Every year about this time, soon after filing our definitive, absolutely comprehensive best of the year lists, we writers discover that we missed one...or two...or 12. It’s not our fault. We listen to a lot of music.  But we can’t listen to all of it, and often we find albums that we love after the fact, often on the best of lists of our friends and contemporaries.  Every year, we try to remedy this problem with a list of slepts ons, the best albums that we should have been paying attention to, but weren’t.  We hope you’ll find something you missed as well.  Writers this time include Ian Mathers, Jonathan Shaw, Patrick Masterson, Jennifer Kelly, Andrew Forell, Chris Liberato, Bryon Hayes, Bill Meyer, Christian Carey and Justin Cober-Lake.  
Apparitions — Eyes Like Predatory Wealth (The Garrote)
Eyes Like Predatory Wealth by Apparitions
It does not matter how frantically I try and keep listening to things as year-end deadlines approach, there are always things not just missed but barely missed. I think it was a little after I turned my Dusted year-end piece in that I finally saw my friend Erik’s really good 2022 roundup, which includes among other records I hadn’t even heard of (and a few records I did already love) including this debut from the trio of Andrew Dugas (guitar), Igor Imbu (modular synth) and Grant Martin (drums).

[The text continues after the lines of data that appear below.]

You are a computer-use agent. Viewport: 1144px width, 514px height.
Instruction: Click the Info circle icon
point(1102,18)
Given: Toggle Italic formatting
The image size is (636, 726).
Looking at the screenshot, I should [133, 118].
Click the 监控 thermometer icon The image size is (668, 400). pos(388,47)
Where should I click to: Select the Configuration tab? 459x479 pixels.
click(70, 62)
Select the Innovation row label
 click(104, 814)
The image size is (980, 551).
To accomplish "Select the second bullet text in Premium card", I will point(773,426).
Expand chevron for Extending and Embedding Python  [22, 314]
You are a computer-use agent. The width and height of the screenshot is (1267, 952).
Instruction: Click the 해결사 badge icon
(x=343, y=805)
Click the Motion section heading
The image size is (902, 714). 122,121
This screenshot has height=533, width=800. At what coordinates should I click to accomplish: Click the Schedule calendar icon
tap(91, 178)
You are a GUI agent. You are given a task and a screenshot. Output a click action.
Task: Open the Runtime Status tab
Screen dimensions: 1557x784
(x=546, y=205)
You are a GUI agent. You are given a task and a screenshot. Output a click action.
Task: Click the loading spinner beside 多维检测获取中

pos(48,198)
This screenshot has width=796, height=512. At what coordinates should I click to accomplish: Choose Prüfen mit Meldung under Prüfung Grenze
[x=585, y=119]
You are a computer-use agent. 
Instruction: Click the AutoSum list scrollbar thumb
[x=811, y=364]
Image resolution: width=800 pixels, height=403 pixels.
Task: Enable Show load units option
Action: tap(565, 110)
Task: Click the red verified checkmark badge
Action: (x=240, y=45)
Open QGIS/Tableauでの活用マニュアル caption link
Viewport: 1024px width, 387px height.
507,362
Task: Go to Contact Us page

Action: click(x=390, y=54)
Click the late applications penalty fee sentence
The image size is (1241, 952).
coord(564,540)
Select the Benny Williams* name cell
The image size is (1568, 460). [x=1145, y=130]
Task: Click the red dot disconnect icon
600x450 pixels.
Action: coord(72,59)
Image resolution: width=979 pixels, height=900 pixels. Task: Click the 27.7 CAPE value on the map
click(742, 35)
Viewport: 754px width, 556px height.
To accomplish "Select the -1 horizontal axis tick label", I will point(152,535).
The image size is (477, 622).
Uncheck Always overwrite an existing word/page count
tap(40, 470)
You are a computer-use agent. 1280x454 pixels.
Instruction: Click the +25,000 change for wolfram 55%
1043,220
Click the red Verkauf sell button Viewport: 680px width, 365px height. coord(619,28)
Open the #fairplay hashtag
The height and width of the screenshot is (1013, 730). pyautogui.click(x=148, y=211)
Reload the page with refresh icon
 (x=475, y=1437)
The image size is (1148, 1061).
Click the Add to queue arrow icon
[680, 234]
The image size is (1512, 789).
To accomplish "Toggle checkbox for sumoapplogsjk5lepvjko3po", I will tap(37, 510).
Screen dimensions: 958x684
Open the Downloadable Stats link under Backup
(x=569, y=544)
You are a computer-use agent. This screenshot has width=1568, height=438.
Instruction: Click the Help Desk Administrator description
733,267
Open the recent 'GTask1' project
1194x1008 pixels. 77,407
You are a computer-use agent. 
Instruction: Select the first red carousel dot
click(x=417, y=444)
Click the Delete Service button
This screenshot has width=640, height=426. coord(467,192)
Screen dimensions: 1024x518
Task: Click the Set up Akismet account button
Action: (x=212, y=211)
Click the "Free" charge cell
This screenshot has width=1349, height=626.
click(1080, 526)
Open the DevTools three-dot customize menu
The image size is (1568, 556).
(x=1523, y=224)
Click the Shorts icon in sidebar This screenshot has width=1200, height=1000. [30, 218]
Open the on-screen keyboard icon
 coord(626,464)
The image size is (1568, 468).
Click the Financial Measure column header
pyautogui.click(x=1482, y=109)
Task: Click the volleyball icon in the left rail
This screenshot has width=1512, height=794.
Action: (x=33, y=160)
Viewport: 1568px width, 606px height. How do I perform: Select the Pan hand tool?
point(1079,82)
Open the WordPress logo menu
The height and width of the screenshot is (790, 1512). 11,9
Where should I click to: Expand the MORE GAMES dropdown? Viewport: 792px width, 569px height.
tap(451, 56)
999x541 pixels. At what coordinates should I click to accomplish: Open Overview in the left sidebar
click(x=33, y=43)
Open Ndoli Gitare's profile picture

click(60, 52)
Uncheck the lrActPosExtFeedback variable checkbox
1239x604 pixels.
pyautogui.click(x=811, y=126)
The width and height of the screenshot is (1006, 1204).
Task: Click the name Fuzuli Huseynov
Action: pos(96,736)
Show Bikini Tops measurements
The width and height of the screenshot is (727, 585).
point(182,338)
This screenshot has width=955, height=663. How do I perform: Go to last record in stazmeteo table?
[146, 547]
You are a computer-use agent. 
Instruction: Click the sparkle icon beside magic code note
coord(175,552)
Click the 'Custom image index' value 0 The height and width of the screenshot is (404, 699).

As soon as I read “If you like the idea of indeterminant collisions of drone metal guitar, free jazz drumming and modular synthesis this is a must hear” I suspected this was going to be one of the ones I regretted not having heard of earlier, and sure enough… On Eyes Like Predatory Wealth the trio, working in three separate cities, set out to make their parts for the three tracks here (the first 10 minutes long, the second 20 minutes, the last 30 minutes) without hearing the others’ parts (although conversation, conceptualizing and a shared framework was established). You wouldn’t necessarily guess at that level of remove from the results; instead, it’s sometimes almost scarily cohesive.
Ian Mathers
 Ashenspire — Hostile Architecture (Aural Music)
Hostile Architecture by Ashenspire
No excuse for my not tuning into this excellent record earlier. The debut LP from Glasgow-based Ashenspire had been blipping on and off my radar for any number of reasons: the subgenre identification with RABM, the collaborative presence of Otrebor from Botanist and the smart record title, for which the band offers “anti-homeless spikes” as an example of late capital’s utter contempt for the suffering people on its margins. The band is serious about that stuff. There are plenty of sharp intellectual interventions articulated by the record’s lyrics; I like these, from “The Law of Asbestos”: “Always three months to the gutter, never three months to the peak / Another day to grind your fingers for the simple right to eat / Always three months to the gutter, never three months to the crown / Another deep breath of asbestos in a godforsaken town.” Even more exciting is Ashenspire’s ability to create rollicking, hurtling metal intensities out of some decidedly highbrow instruments (saxophone, violin, prepared piano) and arrangements. Hostile Architecture bristles, slices and crushes much in the way of the brutal urban design elements named by its title. But the band also manages to imbue its songs with an inspiring leading edge. It’s a musical dialectic, enacting the incisive critique of the record’s ideas. Remarkable.
Jonathan Shaw
 Bluetile Lounge — Lowercase / Half Cut (Hobbledehoy)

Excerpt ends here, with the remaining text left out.